You can connect in Mexico City and then fly into either airport.  Or I have several friends who fly, say from Toronto, nonstop to Mexico City on Air Canada or Aero Mexico and then take Bajio Go or hire a private driver to and from Mexico City. I have heard that traffic can be congested and it takes around four hours each way. Depending on the flight schedules, this often requires staying in a hotel near the airport in Mexico City.

You can take a bus from the Mexico City airport to San Miguel on ETN to Querétaro and then change buses to get to San Miguel. I have taken the bus and then had my driver pick me up at the bus station in Querétaro. I like ETN which is a first class bus, with assigned seats, WiFi, movies and music, bathrooms and luggage placed below. Primera Plus is another good bus option.

Also if you are visiting San Miguel while visiting Mexico City before or after your trip, you can take the ETN bus from the North Bus Terminal or Terminal Central de Autobuses del Norte in Mexico City.  It takes 3.5 to 4 hours but is very easy. I have done it several times and highly recommend it. The bus station in San Miguel is located just west of downtown.

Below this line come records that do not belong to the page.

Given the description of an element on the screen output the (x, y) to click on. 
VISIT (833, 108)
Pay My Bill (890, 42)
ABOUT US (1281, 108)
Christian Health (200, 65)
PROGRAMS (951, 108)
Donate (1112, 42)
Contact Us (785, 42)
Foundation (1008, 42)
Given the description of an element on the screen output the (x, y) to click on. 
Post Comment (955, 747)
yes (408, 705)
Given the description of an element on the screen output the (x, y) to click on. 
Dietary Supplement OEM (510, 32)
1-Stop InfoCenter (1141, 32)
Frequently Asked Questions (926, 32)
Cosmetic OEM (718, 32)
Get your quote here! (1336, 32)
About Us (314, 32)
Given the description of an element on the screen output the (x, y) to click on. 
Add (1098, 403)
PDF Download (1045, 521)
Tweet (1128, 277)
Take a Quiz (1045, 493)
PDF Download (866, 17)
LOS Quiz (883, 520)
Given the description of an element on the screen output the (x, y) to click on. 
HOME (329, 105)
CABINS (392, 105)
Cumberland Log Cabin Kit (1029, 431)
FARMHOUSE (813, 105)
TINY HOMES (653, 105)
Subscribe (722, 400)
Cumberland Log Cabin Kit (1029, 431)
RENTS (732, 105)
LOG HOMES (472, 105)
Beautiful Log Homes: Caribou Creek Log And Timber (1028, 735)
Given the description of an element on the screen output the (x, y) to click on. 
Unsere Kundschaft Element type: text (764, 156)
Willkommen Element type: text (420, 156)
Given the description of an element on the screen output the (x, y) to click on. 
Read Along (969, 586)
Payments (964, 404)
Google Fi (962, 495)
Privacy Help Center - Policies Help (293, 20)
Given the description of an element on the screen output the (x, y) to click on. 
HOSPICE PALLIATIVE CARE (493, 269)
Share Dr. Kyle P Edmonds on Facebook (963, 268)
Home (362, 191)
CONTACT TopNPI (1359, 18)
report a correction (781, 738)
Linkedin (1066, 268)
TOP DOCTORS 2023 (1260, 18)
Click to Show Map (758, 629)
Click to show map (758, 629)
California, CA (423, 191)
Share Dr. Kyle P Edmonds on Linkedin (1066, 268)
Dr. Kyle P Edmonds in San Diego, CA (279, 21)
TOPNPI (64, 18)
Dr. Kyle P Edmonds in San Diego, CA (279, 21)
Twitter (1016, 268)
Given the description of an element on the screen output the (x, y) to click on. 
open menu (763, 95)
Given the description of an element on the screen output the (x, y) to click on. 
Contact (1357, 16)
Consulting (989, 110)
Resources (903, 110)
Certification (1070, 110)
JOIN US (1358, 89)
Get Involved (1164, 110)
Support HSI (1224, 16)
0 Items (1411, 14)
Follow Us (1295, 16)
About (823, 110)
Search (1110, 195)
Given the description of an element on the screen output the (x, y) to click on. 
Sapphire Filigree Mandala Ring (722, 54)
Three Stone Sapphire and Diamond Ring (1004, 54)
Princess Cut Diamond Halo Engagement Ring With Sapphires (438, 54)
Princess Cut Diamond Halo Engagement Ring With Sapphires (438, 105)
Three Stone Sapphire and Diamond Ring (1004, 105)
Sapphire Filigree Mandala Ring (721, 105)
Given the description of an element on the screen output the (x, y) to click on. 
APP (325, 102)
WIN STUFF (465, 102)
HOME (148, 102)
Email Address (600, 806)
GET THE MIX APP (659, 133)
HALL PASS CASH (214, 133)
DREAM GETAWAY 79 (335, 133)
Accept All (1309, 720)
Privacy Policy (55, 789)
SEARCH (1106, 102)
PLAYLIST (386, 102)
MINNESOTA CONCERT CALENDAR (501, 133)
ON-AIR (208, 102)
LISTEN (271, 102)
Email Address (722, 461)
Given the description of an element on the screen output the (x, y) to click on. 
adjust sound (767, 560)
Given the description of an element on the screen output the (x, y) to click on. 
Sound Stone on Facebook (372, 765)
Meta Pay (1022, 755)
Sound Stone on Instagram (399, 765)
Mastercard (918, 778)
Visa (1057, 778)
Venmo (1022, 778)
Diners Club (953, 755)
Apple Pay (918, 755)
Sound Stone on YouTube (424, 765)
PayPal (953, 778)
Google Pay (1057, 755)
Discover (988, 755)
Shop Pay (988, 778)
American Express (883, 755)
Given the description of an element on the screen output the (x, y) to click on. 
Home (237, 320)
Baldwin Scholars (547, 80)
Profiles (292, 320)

If you are vacationing or visiting other cities in Mexico, for example Puerto Vallarta, there are flights on local Mexican airlines like TAR that flies into Queretaro. Interjet also has internal flights into Leon/Guanajuato.

When to Go

San Miguel de Allende is located in Mexico’s central highlands at at altitude of 6,234 ft. The high desert climate is generally dry and sunny throughout the year. During the early winter months including the Christmas season, the daytime temps are warm during the day but can drop below freezing at night, so pack accordingly. In March and April, the days are warm and the evenings cool. It it is also jacaranda season, when the the purple trees with it violet-colored flowers are in full bloom and can be seen all over the hills in town. It is my favorite time of the year!

Jacaranda Season

May tends to be the hottest month with daytime highs reaching close to 90 degrees. During the summer months, the daytime highs are cooler as the heat is tempered by oftentimes powerful afternoon thunderstorms. The fall temperatures are very pleasant with warm days and cool nights.

As the city has become a growing, popular tourist destination, you will find massive crowds during San Miguel’s Holy Week celebrations, or Semana Santa, from Palm Sunday to Easter, as well as during its  Independence Day celebrations on September 15th and 16th. I find that the week between Christmas and New Years can be also be very crowded as is the celebration of Day of the Dead or Dia de los Muertos  from October 31st to November 2nd.

Jacaranda Season


Jacaranda Season

Throughout the year, there are many weekend weddings and also other holidays that you can experience. Just remember, if Centro is crowded, there are other neighborhoods that you can explore, with excellent restaurants, that are not as popular with the tourists. The weekly English-Spanish newspaper Atención San Miguel has an insert called Que Pasa which is a great reference for you to use to determine what you need to do daily while there. You can buy it at the Biblioteca or at several shops and cafes when it comes out on Fridays.